The records appear below. Copy each one exactly.

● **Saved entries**
>>

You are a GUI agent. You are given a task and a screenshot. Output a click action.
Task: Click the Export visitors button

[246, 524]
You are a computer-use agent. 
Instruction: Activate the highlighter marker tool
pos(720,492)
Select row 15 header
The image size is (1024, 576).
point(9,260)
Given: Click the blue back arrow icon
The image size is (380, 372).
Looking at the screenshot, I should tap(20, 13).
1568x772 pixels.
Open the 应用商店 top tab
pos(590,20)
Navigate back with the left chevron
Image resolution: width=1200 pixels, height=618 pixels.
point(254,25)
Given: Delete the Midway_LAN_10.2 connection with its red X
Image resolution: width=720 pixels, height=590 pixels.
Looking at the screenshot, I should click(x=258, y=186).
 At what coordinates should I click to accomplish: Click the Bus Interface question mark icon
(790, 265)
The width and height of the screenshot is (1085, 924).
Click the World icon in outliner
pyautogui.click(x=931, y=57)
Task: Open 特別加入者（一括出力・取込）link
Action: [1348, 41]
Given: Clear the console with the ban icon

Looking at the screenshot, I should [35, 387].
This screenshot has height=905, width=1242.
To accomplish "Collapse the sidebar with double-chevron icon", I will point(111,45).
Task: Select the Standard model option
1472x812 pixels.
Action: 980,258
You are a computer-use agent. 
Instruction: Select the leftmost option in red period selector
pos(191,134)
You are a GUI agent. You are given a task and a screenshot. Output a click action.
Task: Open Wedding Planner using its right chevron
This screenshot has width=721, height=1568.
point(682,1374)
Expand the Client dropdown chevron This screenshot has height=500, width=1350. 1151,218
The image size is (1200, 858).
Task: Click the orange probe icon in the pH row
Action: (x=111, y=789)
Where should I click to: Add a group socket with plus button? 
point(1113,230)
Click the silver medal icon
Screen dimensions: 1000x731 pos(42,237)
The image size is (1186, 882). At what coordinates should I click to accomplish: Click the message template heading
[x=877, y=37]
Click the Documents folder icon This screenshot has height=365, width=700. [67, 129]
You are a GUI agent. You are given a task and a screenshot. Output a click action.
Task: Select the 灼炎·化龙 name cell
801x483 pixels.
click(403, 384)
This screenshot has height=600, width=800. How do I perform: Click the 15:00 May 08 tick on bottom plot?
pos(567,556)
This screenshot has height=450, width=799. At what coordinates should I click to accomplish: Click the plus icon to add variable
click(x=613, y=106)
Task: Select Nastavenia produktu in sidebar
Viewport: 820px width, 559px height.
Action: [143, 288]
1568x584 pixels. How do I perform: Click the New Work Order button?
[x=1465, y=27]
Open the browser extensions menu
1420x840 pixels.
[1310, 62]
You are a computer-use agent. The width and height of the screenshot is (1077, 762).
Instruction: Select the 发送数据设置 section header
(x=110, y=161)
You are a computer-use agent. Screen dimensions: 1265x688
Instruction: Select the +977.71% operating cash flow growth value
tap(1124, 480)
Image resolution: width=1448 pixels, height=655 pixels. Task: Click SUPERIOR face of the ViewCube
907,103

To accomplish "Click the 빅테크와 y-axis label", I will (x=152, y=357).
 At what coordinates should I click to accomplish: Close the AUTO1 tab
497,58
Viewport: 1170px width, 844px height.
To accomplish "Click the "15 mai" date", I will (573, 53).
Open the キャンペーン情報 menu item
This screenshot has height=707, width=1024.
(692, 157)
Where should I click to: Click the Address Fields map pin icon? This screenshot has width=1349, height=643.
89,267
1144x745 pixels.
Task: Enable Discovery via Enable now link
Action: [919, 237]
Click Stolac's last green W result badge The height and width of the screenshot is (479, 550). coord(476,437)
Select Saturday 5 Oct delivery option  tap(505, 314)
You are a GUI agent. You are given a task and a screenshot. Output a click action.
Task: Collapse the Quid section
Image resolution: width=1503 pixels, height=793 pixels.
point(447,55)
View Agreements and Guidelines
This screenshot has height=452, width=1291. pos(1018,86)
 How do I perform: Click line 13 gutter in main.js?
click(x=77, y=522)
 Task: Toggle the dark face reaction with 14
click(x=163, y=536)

<<

● **Response below**
You are a GUI agent. You are given a task and a screenshot. Output a click action.
Task: Click the Export visitors button

[246, 524]
You are a computer-use agent. 
Instruction: Activate the highlighter marker tool
pos(720,492)
Select row 15 header
The image size is (1024, 576).
point(9,260)
Given: Click the blue back arrow icon
The image size is (380, 372).
Looking at the screenshot, I should tap(20, 13).
1568x772 pixels.
Open the 应用商店 top tab
pos(590,20)
Navigate back with the left chevron
Image resolution: width=1200 pixels, height=618 pixels.
point(254,25)
Given: Delete the Midway_LAN_10.2 connection with its red X
Image resolution: width=720 pixels, height=590 pixels.
Looking at the screenshot, I should click(x=258, y=186).
 At what coordinates should I click to accomplish: Click the Bus Interface question mark icon
(790, 265)
The width and height of the screenshot is (1085, 924).
Click the World icon in outliner
pyautogui.click(x=931, y=57)
Task: Open 特別加入者（一括出力・取込）link
Action: [1348, 41]
Given: Clear the console with the ban icon

Looking at the screenshot, I should [35, 387].
This screenshot has height=905, width=1242.
To accomplish "Collapse the sidebar with double-chevron icon", I will point(111,45).
Task: Select the Standard model option
1472x812 pixels.
Action: 980,258
You are a computer-use agent. 
Instruction: Select the leftmost option in red period selector
pos(191,134)
You are a GUI agent. You are given a task and a screenshot. Output a click action.
Task: Open Wedding Planner using its right chevron
This screenshot has width=721, height=1568.
point(682,1374)
Expand the Client dropdown chevron This screenshot has height=500, width=1350. 1151,218
The image size is (1200, 858).
Task: Click the orange probe icon in the pH row
Action: (x=111, y=789)
Where should I click to: Add a group socket with plus button? 
point(1113,230)
Click the silver medal icon
Screen dimensions: 1000x731 pos(42,237)
The image size is (1186, 882). At what coordinates should I click to accomplish: Click the message template heading
[x=877, y=37]
Click the Documents folder icon This screenshot has height=365, width=700. [67, 129]
You are a GUI agent. You are given a task and a screenshot. Output a click action.
Task: Select the 灼炎·化龙 name cell
801x483 pixels.
click(403, 384)
This screenshot has height=600, width=800. How do I perform: Click the 15:00 May 08 tick on bottom plot?
pos(567,556)
This screenshot has height=450, width=799. At what coordinates should I click to accomplish: Click the plus icon to add variable
click(x=613, y=106)
Task: Select Nastavenia produktu in sidebar
Viewport: 820px width, 559px height.
Action: [143, 288]
1568x584 pixels. How do I perform: Click the New Work Order button?
[x=1465, y=27]
Open the browser extensions menu
1420x840 pixels.
[1310, 62]
You are a computer-use agent. The width and height of the screenshot is (1077, 762).
Instruction: Select the 发送数据设置 section header
(x=110, y=161)
You are a computer-use agent. Screen dimensions: 1265x688
Instruction: Select the +977.71% operating cash flow growth value
tap(1124, 480)
Image resolution: width=1448 pixels, height=655 pixels. Task: Click SUPERIOR face of the ViewCube
907,103

To accomplish "Click the 빅테크와 y-axis label", I will (x=152, y=357).
 At what coordinates should I click to accomplish: Close the AUTO1 tab
497,58
Viewport: 1170px width, 844px height.
To accomplish "Click the "15 mai" date", I will (573, 53).
Open the キャンペーン情報 menu item
This screenshot has height=707, width=1024.
(692, 157)
Where should I click to: Click the Address Fields map pin icon? This screenshot has width=1349, height=643.
89,267
1144x745 pixels.
Task: Enable Discovery via Enable now link
Action: [919, 237]
Click Stolac's last green W result badge The height and width of the screenshot is (479, 550). coord(476,437)
Select Saturday 5 Oct delivery option  tap(505, 314)
You are a GUI agent. You are given a task and a screenshot. Output a click action.
Task: Collapse the Quid section
Image resolution: width=1503 pixels, height=793 pixels.
point(447,55)
View Agreements and Guidelines
This screenshot has height=452, width=1291. pos(1018,86)
 How do I perform: Click line 13 gutter in main.js?
click(x=77, y=522)
 Task: Toggle the dark face reaction with 14
click(x=163, y=536)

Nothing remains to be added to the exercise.